(Text and item location entries)
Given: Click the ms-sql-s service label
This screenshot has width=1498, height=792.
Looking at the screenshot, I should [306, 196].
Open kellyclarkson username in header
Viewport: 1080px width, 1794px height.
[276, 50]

• Exercise directions
Copy out all the material above again, swapping "service" for "entry" and leaving everything else unchanged.

• Solution to this problem
Given: Click the ms-sql-s entry label
This screenshot has width=1498, height=792.
Looking at the screenshot, I should [306, 196].
Open kellyclarkson username in header
Viewport: 1080px width, 1794px height.
[276, 50]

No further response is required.